Macon County’s eight-month moratorium on the permitting of recreational vehicles in the floodplain will be lifted next month.

Commissioners voted 4-1 on Feb. 11 to adopt amendments to its floodplain ordinance, which now gives developers a set of building guidelines.

Commissioners asked county officials to review the ordinance last year when a developer announced plans to build an RV park along Cartoogechaye Creek. The development plans called for 185 RV sites to be built on 48 acres near the town of Franklin’s drinking water supply.

County Planner Stacy Guffey and members of Macon’s Watershed Council, a nine-member advisory board, developed the amended guidelines which prohibits developers from putting any fill in a floodplain that is not associated with development. Also, all construction must be elevated at least two feet off the ground.

Commissioners Ronnie Beale, Charlie Leatherman, Jim Davis and Brian McClellan voted in favor of the ordinance. Commissioner Bob Simpson was against it.

Simpson opposed the ordinance because of the negative effects it will have on a residents’ property values. He suggested that the board establish “some type of mechanism to protect property owners.”

“How do you maintain a stable tax base when you tell a man what he can do with his property?” Simpson asked.

Adopting this ordinance is important because it will allow the county to qualify for federal disaster insurance money, Guffey told the board.

One amendment the board added to the ordinance was the definition of an RV. Davis criticized the definition of an RV and asked for it to be revised to include RV’s that are 500 square feet or more.
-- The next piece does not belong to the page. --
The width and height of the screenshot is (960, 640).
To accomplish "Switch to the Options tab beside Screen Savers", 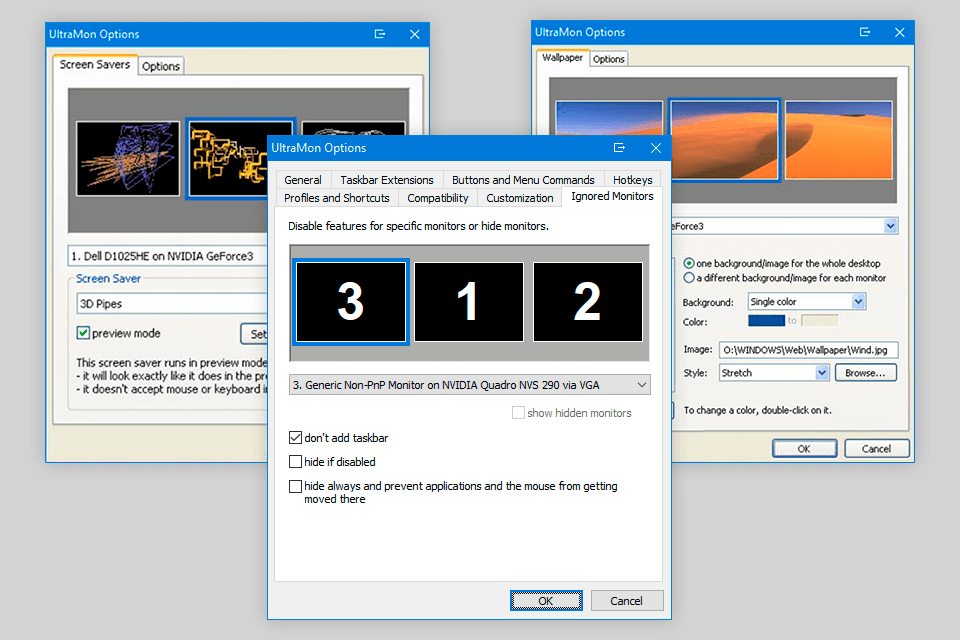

Under the Federal Emergency Management Agency guidelines, an RV is a vehicle 400 square feet or less. Davis said that there are RV’s that are much larger than FEMA’s size requirement. He said if the board failed to include this stipulation in the ordinance he was opposed the adoption.

“I would not be able to support this ordinance if it does not have that,” Davis said. He also said this provision was limiting people from living in a specific area.

The board decided to include this amendment in the ordinance.

Commissioners also approved amendments to the county’s watershed ordinance. The board voted 4-1 to adopt the ordinance with gives a clear definition of an RV and an RV park. This ordinance will take effect next month.